The German authorities soon promised her better accommodation, says Alexandra. But the young woman had had enough. She left her parents in Germany and is now on her way back to Kharkiv with her girlfriend and daughter. “You sit there, you hear the impact, it’s not nice,” she said. “But at least it’s your own house, your own street.”

Oleg Kowal also wants to go back. The 27-year-old from Kropywnyzkyj in the central Ukrainian region of Kirowohrad worked as a construction worker in Poland for six months. Now he’s standing at the border crossing with a large bottle of Fanta and a bag with a camouflage look. “Our people are being attacked, I can’t sit there like that.” He served in the Ukrainian army for five years. Now he wants to fight, too.

It’s not just Ukrainians who want to join the resistance against the Russian occupiers. A group of well-trained Finns with dark tattoos and army backpacks pass by, taciturn. Their leader only reveals his nickname: “They call me Oppe.” Luca from France and his buddy also want to cross the border. Why? “To help,” says the buddy vaguely. But Luca is concrete: “Pour combat — for the fight.”

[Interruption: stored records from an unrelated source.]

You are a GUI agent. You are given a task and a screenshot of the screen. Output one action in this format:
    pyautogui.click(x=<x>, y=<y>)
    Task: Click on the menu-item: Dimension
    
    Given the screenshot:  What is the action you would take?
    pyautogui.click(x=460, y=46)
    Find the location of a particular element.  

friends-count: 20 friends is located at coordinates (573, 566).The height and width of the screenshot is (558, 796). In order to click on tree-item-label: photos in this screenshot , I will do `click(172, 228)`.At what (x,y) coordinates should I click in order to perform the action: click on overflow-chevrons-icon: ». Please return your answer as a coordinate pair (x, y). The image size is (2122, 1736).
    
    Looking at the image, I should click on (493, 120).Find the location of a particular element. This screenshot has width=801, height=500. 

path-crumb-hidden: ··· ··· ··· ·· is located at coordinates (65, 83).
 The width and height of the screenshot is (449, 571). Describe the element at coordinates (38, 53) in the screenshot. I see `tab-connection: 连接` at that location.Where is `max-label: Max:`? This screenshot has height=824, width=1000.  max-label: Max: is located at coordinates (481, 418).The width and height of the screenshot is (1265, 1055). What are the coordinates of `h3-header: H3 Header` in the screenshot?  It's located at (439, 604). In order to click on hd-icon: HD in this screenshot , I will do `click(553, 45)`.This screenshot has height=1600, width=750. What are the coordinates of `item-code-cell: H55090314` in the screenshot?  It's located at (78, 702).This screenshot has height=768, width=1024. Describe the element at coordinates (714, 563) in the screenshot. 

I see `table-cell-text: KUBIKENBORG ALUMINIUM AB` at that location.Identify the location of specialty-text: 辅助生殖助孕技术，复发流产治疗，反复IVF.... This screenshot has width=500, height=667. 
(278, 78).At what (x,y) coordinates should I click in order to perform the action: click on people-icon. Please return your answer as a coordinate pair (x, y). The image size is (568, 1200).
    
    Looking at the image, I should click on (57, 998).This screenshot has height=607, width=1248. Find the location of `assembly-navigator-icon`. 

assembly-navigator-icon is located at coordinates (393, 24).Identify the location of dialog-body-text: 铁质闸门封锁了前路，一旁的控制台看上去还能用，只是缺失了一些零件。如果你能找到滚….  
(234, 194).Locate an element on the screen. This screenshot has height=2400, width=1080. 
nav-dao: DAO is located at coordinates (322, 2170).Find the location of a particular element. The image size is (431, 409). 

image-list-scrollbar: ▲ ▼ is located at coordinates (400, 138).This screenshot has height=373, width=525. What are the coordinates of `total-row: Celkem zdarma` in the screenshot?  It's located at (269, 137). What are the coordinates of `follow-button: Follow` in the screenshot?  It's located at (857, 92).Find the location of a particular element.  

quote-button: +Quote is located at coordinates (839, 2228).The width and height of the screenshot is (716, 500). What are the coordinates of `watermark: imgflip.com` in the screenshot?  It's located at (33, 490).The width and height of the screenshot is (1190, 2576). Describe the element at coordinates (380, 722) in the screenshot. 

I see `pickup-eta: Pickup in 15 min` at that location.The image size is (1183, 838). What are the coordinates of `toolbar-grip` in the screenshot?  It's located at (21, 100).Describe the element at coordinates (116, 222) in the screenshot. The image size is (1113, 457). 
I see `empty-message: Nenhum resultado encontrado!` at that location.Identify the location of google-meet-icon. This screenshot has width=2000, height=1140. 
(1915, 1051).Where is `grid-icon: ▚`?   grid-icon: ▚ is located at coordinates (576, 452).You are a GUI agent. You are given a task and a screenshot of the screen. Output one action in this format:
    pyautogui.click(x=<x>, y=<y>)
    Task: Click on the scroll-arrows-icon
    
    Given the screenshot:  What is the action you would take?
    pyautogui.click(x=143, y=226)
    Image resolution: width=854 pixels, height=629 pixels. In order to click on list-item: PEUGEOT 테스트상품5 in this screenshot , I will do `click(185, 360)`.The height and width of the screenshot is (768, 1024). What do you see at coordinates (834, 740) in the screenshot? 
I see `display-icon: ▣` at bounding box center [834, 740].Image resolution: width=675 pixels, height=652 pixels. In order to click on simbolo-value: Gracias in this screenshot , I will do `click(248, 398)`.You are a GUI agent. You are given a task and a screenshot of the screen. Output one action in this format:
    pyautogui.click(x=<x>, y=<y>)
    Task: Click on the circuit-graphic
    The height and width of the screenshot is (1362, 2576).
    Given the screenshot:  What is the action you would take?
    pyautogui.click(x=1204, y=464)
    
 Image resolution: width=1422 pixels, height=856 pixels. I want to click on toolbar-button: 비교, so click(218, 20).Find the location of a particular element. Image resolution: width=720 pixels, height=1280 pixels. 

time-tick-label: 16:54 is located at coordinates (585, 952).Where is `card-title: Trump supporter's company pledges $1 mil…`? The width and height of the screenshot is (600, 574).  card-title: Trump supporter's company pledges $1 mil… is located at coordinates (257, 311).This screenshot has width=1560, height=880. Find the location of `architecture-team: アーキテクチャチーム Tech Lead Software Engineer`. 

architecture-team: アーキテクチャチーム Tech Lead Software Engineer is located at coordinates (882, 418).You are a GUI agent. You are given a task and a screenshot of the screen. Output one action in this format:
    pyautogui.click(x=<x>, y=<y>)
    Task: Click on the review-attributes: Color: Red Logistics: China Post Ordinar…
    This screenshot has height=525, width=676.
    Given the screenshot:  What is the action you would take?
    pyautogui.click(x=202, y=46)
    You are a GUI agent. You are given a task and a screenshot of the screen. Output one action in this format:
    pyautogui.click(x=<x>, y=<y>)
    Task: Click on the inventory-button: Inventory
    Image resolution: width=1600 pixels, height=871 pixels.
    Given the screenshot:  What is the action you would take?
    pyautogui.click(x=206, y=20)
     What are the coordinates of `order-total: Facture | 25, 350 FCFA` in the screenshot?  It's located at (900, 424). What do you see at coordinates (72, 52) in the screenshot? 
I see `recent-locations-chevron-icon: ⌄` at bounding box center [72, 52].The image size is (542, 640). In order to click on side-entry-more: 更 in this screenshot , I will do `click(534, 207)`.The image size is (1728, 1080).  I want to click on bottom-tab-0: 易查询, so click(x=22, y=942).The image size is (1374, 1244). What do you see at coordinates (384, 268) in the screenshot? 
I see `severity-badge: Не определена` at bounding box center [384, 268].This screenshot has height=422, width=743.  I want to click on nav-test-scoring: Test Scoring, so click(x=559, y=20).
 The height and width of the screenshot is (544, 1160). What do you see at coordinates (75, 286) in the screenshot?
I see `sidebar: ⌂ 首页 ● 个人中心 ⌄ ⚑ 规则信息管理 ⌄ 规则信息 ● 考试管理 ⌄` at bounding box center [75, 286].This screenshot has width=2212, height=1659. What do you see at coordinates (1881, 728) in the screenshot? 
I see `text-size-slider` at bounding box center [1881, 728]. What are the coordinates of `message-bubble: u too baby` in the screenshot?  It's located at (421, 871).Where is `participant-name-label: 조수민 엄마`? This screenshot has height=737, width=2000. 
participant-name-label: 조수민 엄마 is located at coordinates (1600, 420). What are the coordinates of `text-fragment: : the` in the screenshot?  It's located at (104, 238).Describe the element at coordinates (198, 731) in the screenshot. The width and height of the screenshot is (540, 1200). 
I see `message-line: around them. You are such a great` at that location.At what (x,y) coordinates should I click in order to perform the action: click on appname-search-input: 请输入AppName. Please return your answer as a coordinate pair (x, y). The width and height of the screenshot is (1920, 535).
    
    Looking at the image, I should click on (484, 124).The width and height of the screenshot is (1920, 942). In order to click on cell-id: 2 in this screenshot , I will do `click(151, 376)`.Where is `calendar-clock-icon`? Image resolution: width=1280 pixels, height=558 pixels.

8 thoughts on “Trying to Get Home to Ukraine

  1. True. When I was at the border after the invasion to help drive people back, there were also quite a few people waiting for the train TO Ukraine. Mostly young men. And, as it turned out, one of the Ukrainians I went there with, after getting home the next day, suddenly disappeared.

    Later, it turned out he secretly went back to Ukraine, back to his hometown, with no military training and no equipment… He couldnt sign up because of the shelling, and the soldiers in his area have no ammo anyway. Left behind in Poland his young child and wife who, naturally, is not pleased.

    • Ugh! One of the most frustrating things to hear – that the soldiers don’t even have enough ammo! Why?
      When our soldiers were there training some of them, why weren’t there plans to leave enough ammo?
      Makes no sense.

      • Guessing maybe it’s a few reasons?

        1) A lot of the ammo possibly blown up now, by Russian attacks.

        2) Not enough ammo bought earlier. (We’re talking about one of the poorest countries in Europe).

        3) Not enough supplies coming through now.

        And it’s point 3) we should be addressing rapidly, as best we can… The harder this conflict is for Putin, the less likely he’ll want to start another one, in another place.

          • G – that’s one thing, but the Russians are also destroying Ukrainian cities with their artillery.

            So even if Ukraine “wins”, there may not be much of it left. Hence it’s a race against time…

          • You would be amazed at how fast a city can be rebuilt, they have done it for centuries, people cannot be replaced that easily on the other hand.

  2. This report somehow made me understand that this world war is a downward spiral of madness. No way out, no way upwards, no way to stop it.

    • This is what happens when the dogs of war are let loose, there is no stopping it and it takes on a life of it’s own where noone knows where it ends.